How to reduce load on parallel file system

Post here questions linked with issue while running the EPW code

Moderator: stiwari

Post Reply
ganwar
Posts: 5
Joined: Wed May 08, 2019 11:22 am
Affiliation:

How to reduce load on parallel file system

Post by ganwar »

Hi,

I'm supporting a user on our HPC facility running epw from QE 6.3. Unfortunately the jobs the user is running is generating a very high load on our parallel file system (GPFS) to the extent that several (2-3) concurrent multi-node (between 3-10 nodes) jobs are causing the file system to become unusable for other users.

Does anyone have advice on reducing this IO load? I believe with QE (pw.x) can you separately set wfcdir to a local disk (for per processor files) and outdir to the parallel file system to reduce disk IO, as well as setting disk_io. However for epw it seems that everything goes via outdir and setting it to a local disk for multinode jobs results in MPI_FILE_OPEN errors.
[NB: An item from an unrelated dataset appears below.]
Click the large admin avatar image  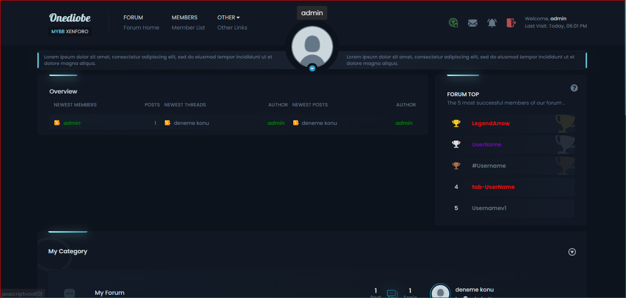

Any advice or suggestions would be welcome, apologies if I've misunderstood or missed something.

Thanks

sponce
Site Admin
Posts: 616
Joined: Wed Jan 13, 2016 7:25 pm
Affiliation: EPFL

Re: How to reduce load on parallel file system

Post by sponce »

Dear ganwar,

Thanks for your message.

Can you be more specific on the type of calculation the user is running ?

A traditional EPW calculation will write .epb files (local on each node) as well as a .epmatwp1 file.
However that later file is then indeed read using MPI_READ (i.e. all the cores are reading the same big file). Upon testing this should not stress the cluster too much. If it does can you tell us which part of the code is responsible.

Now if the user use the newly implemented feature of mobility calculation, then yes everything is MPI_SEEK + MPI_WRITE.
Actually I'm working on an alternative possibility were everything is local for the mobility.

It would also help if you can get the user to send a typical input file that generate the problem as well as the size of the XX.epmatwp1 file.

Thanks,
Samuel
Prof. Samuel Poncé
Chercheur qualifié F.R.S.-FNRS / Professeur UCLouvain
Institute of Condensed Matter and Nanosciences
UCLouvain, Belgium
Web: https://www.samuelponce.com

ganwar
Posts: 5
Joined: Wed May 08, 2019 11:22 am
Affiliation:

Re: How to reduce load on parallel file system

Post by ganwar »

Hi Samuel,

Thanks for your response.

I suspect the issue is really the epb files but given our walltime limit (48 hours) the user said they wanted to keep these in case the jobs don't reach the epw phase in time. I had suggested that they set etf_mem but this causes the jobs to run out of RAM.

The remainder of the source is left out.